[Start of Attachment]

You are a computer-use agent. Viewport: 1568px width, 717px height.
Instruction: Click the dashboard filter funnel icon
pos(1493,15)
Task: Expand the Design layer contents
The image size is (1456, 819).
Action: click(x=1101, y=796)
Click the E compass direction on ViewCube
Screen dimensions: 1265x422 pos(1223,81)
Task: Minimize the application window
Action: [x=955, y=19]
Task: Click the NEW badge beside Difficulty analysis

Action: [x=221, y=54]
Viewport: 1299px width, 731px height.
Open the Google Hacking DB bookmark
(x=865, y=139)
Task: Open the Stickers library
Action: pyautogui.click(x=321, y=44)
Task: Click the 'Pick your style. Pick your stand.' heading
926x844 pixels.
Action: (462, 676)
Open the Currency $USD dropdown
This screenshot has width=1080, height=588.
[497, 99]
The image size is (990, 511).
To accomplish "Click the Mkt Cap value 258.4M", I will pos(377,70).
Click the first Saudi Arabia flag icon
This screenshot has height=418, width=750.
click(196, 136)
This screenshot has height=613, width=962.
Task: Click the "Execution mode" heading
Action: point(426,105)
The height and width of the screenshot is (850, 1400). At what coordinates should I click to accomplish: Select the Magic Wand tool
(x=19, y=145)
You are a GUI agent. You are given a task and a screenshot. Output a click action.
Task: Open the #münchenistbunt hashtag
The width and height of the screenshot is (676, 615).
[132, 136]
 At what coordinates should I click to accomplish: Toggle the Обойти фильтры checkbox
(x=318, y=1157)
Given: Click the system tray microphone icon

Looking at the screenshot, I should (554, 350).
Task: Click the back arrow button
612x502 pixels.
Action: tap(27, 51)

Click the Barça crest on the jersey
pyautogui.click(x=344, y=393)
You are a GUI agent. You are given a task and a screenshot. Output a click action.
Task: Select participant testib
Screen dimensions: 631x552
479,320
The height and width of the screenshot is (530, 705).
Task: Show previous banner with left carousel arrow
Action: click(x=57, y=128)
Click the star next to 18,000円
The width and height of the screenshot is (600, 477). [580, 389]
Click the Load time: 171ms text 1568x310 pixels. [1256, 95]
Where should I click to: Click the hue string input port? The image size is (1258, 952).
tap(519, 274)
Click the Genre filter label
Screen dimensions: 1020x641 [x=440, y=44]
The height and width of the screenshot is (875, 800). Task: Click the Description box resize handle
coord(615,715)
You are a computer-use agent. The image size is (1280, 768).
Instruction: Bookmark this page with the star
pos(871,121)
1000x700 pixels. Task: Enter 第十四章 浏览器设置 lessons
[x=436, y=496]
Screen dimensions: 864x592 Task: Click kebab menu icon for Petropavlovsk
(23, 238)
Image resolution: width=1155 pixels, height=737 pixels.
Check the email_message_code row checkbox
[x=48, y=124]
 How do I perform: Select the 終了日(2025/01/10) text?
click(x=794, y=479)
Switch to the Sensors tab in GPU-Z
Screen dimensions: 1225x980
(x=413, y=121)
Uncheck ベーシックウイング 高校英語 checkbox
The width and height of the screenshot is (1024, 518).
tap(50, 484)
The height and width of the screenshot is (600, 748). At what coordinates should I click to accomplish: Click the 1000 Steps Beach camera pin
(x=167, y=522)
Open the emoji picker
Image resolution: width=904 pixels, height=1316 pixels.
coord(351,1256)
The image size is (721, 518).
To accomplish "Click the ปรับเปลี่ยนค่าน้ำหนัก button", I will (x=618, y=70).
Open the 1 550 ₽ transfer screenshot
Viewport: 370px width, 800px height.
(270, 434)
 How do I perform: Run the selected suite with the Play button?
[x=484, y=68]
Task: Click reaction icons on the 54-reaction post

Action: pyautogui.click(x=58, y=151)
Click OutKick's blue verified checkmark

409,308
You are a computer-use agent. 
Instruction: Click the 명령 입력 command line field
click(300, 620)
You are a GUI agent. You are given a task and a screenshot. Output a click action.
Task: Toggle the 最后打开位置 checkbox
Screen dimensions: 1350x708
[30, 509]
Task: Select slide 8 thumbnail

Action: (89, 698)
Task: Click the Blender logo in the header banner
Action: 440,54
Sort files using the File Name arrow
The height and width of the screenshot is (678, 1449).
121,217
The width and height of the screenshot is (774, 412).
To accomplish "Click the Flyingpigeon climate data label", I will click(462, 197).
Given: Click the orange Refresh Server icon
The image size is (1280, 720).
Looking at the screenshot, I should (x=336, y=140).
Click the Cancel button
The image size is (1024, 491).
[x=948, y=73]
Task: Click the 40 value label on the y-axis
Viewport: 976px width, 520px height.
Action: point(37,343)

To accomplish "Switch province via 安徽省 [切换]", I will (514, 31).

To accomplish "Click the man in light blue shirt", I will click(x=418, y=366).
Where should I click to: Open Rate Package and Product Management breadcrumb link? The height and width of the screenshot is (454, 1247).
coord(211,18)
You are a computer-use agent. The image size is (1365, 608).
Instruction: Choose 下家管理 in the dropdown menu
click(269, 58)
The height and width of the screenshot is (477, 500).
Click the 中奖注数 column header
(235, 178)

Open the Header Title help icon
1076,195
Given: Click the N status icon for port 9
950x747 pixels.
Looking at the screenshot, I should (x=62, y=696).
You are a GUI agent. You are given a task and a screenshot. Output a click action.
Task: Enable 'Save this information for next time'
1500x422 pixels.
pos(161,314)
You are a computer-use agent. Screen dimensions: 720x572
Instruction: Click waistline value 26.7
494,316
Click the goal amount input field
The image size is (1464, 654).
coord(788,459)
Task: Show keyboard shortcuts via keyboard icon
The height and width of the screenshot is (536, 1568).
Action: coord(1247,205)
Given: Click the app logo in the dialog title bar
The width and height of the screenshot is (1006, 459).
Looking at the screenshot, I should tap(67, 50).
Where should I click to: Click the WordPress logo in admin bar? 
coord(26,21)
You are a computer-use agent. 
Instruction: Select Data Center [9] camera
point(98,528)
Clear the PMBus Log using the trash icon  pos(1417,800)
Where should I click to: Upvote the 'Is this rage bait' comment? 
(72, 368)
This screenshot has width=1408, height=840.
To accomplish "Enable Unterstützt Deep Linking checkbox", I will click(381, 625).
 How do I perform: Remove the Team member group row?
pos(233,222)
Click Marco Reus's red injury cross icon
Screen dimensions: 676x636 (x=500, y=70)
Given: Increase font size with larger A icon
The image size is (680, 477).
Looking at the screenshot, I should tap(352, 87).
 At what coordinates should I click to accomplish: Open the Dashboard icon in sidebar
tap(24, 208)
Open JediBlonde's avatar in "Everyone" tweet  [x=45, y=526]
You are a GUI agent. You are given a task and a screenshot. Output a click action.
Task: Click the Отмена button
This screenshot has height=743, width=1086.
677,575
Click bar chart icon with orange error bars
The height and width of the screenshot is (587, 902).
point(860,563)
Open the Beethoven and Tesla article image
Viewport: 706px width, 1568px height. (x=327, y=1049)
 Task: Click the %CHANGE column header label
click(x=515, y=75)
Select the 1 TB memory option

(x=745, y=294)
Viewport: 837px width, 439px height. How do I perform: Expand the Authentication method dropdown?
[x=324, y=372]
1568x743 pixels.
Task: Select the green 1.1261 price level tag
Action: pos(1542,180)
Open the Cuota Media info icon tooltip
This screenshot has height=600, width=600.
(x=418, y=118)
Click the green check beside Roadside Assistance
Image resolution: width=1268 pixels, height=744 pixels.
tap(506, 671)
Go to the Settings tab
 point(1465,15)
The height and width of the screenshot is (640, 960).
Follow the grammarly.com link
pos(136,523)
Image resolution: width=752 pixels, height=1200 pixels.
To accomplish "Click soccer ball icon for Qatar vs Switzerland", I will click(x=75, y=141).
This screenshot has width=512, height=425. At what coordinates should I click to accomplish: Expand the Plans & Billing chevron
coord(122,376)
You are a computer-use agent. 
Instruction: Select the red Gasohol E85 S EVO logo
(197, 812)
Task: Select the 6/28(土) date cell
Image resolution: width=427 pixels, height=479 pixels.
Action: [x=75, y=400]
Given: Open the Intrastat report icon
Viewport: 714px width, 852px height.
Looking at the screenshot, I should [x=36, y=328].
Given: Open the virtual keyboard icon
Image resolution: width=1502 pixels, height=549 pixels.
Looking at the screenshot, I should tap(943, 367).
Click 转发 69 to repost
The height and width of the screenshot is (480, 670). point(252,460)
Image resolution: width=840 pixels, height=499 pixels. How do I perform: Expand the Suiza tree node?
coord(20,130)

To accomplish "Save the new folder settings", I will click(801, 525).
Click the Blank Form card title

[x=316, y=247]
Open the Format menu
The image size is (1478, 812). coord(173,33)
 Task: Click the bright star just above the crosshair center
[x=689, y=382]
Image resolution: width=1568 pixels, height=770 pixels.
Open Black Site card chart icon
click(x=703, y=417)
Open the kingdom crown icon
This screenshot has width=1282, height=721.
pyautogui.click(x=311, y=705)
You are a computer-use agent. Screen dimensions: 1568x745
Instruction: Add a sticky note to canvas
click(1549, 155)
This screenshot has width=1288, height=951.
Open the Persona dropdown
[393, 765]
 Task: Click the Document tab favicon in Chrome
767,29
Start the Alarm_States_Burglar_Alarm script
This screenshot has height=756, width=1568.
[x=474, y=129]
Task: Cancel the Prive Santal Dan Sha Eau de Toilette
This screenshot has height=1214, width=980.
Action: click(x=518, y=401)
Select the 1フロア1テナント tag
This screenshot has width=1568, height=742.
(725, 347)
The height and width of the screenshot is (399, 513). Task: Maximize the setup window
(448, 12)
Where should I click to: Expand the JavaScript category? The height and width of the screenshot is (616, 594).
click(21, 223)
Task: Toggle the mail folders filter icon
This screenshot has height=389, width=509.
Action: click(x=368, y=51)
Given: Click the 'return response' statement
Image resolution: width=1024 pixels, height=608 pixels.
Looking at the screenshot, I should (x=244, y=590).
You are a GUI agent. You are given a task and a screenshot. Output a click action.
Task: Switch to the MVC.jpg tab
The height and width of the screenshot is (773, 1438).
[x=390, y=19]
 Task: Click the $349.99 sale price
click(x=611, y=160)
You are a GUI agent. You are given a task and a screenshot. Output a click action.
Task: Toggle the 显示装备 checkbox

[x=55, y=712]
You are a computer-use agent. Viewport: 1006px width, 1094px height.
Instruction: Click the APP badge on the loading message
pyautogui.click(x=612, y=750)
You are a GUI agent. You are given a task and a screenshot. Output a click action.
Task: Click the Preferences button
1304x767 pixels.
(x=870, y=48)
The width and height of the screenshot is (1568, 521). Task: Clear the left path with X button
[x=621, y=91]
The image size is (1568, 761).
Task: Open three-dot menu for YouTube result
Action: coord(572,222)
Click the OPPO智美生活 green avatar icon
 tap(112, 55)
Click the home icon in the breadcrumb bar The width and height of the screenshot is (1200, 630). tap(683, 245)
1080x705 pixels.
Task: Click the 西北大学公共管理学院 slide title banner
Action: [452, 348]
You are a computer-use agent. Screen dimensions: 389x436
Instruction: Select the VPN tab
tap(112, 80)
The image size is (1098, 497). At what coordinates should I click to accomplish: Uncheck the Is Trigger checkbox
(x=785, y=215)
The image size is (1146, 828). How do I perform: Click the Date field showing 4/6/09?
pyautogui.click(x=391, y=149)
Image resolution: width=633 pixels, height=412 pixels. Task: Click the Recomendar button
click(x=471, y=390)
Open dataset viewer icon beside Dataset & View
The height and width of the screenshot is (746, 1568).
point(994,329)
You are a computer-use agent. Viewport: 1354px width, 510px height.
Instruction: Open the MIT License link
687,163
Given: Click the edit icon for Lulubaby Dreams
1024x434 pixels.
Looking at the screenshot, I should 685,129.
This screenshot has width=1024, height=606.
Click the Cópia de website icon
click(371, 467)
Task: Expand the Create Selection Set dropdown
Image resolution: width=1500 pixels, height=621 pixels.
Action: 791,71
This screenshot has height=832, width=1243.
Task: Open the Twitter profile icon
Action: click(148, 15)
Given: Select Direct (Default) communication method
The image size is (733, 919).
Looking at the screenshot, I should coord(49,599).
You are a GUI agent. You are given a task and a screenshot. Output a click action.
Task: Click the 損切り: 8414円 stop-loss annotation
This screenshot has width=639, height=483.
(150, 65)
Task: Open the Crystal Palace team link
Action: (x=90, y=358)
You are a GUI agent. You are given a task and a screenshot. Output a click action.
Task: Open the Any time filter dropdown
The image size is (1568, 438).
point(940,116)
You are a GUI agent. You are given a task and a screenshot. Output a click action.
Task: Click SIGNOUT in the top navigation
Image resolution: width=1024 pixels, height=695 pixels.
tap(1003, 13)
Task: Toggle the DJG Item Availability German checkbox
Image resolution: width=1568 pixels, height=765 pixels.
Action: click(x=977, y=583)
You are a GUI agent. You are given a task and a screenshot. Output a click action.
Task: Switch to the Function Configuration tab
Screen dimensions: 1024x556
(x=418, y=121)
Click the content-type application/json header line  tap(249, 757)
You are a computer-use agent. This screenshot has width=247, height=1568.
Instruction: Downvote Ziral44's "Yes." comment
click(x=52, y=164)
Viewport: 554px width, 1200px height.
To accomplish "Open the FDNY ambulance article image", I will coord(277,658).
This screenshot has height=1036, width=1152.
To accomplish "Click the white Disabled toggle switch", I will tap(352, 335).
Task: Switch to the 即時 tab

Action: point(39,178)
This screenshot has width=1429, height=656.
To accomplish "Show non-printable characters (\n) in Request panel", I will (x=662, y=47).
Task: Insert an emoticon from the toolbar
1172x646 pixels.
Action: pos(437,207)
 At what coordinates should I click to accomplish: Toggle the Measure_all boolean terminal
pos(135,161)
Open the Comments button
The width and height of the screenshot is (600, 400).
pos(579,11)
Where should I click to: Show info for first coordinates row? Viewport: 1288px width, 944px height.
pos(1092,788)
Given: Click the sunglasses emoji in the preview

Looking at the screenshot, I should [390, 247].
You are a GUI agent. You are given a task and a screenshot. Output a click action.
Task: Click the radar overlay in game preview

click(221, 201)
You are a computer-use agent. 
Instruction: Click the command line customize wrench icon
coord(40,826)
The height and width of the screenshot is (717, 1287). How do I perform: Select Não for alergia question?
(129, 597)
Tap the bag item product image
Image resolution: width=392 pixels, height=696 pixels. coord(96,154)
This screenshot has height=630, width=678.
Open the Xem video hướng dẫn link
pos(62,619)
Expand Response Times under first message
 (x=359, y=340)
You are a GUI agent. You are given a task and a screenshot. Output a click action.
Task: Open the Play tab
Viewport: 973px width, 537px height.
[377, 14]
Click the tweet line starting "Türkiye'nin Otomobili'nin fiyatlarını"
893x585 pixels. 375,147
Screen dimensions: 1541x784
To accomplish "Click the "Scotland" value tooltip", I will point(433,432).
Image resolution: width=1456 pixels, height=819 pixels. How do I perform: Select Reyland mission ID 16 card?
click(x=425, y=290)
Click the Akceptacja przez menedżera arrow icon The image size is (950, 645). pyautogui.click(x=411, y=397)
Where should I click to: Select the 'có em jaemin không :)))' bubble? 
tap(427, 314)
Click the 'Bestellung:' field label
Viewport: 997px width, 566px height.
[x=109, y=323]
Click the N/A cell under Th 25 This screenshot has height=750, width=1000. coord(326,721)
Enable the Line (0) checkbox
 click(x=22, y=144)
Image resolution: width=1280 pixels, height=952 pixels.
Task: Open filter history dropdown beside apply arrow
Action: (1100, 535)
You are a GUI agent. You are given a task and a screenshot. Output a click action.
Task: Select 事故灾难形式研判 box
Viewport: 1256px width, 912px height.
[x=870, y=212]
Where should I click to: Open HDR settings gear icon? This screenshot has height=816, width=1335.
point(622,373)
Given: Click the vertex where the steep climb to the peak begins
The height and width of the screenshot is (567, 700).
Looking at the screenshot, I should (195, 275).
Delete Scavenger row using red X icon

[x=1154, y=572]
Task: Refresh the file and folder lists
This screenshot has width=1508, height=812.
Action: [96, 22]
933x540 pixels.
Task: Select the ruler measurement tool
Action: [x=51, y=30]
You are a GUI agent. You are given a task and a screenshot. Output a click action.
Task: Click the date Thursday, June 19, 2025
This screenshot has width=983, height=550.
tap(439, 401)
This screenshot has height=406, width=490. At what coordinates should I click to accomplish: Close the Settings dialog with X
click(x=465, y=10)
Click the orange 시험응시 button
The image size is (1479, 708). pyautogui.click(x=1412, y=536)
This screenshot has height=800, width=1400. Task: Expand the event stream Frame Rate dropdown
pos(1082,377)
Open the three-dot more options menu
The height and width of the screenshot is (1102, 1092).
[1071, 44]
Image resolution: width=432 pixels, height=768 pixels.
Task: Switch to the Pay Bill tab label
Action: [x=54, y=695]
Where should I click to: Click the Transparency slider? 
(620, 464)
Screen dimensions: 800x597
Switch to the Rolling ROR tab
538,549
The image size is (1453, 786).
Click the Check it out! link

[End of Attachment]

* **Exercise goal**
Search the entries for the word "cell". Copy every line where it occurs.

* **Exercise response**
Task: Select the 6/28(土) date cell
Click the N/A cell under Th 25 This screenshot has height=750, width=1000. coord(326,721)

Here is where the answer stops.